Deep (Chicago Underground #8)(57)
It felt like forever, but finally they procured a key from somewhere and opened the door.
Rose checked the bathroom and closet while Drew helped me sit up.
She knelt by my side, eyes wide with worry. “Where is he?”
“Church,” I managed to gasp.
Confusion flickered across her pretty face. “What—”
“Rose,” her husband murmured. “She doesn’t look okay.” Then to me, “Do you need a doctor?”
She bit her lip. “Oh God. He didn’t hurt you, did he?”
My muscles were still quivery, my breaths shuddering, but I would be okay. “I’m fine. Just a panic attack. I don’t do well with…locks.”
Horror filled her pretty dark eyes, so similar to Philip’s. “He’s keeping you here?”
No. Maybe. “It’s complicated. But I have to get to him. He’s making a ransom drop for my brother and I…” I trailed off, suddenly uncertain of how much to say. Did Rose know about this other Murphy sibling, one cast out of the fold before he’d ever been a part of it? “It’s someone from his past.”

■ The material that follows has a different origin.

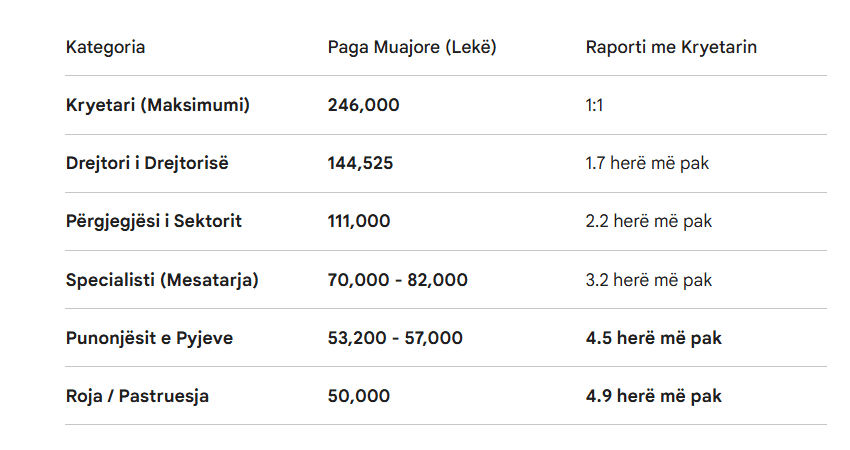The width and height of the screenshot is (850, 450).
Task: Click the 4.5 herë më pak cell
Action: click(654, 338)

Drew’s expression grew grim. “His brother?”
“Yes,” I said, relieved I wouldn’t be the one to spill family secrets.
Rose gasped. “Colin?”
Drew shook his head. “I’ll explain on the way. If this is really him, we need to hurry.”
Rose helped me stand, but I stumbled on my first step.
“I can carry you,” Drew said, solicitous but firm. I knew him to be a calming influence on Philip—and he had quit recently, I had learned from Adrian, which was part of why Philip had gone off the rails. But if Drew was acting like it was urgent, then it wasn’t just in my head.
I nodded, and Drew lifted me into his arms. I clutched his suit fabric in my hand, burying my head in his shoulder. He was almost a stranger to me, and I longed for Philip’s smell, his strength. My breathing was still coming fast, but less due to the panic attack and more due to my increasing fear over what might be happening right now in the church.
Drew settled me into the backseat. He and Rose took the front seats.
Only when they had directions to St. Mary’s and had set off down the one-lane empty road leading away from Philip’s safe house did Rose demand answers. “What were you talking about? Who has her brother?”
Drew’s knuckles turned white on the steering wheel. “Do you remember I told you when I started working for Philip, how he told me the most important job, my only job really, was to protect his family, you and Colin?”
“Yes.”
“There were a lot of people to protect you from—other criminal types who would have liked to take his business, enemies he had made. But one of the biggest threats came from his brother. Your brother. Not Colin. He was your father’s son with another woman.”
Rose stared at him across the dark car. “But why? Why wouldn’t he tell us? Why would Philip keep him from us?”
“Shit,” Drew muttered. “He should have told you. He should be the one telling you this now. When your brother approached him, Philip had just begun making a name for himself as a problem solver. This man approached Philip and explained that he was your half brother. He wanted money.”
A dismayed sound came from Rose. “How did Philip know it was real?”
“He had a test done to confirm it. Because Philip would have given him money, if that’s all it was, either out of family loyalty or to make him go away. The problem was that this man… Marco is his name. He… Shit. He hurt people, Rose. I’m sorry. That was what he needed the money for—paying off people to stay silent.”
“I don’t understand.” She glanced back at me from the front seat. “I love my brother, but I know what kind of man he is. He hurts people too.”
“Not like this.” Drew swallowed, and I felt the car speed up. “Not for fun.”
Oh God. This man hurt people for fun, and he had my brother.
Chapter Thirty-Three
I JUMPED OUT of the car as soon as it slowed near the church. I heard Rose shout my name, but I couldn’t slow down, couldn’t wait. The doors were heavy but unlocked, and I pushed them open to reveal a dark atrium—empty.
Drew and Rose followed me in a matter of seconds, coming to a breathless stop behind the pews. More slowly, I walked up the aisle. It felt strange to be in a church at night, with no one else here. There were no lights shining, no candles, only the faint light of the moon filtering through stained-glass windows lining the walls, images of heaven and hell, of a man on a cross, of rebirth. It was an old church with traditional symbolism: suffering and sacrifice.
The only sounds were our breathing.
“They might have left already,” Rose whispered. “Where could they be?”
Drew shook his head. “I’ve never been here. This isn’t one of Philip’s regular meeting places. Or at least it wasn’t when I worked with him.”
Of course not, it was a church. Except maybe he did have churches that rotated through his roster. That would be the kind of thing he’d do, the irony of it. The memory rose unexpectedly, the little wire machines in his library: the bird in the cage, the well.
And I remembered the books behind them. One was about haunted places in Chicago, with dog-eared pages and highlights of a theater, a church. Not this church, but it could have been. I knew from middle-school history that the Underground Railroad had intersected in Chicago, that churches often had hidden passageways and compartments.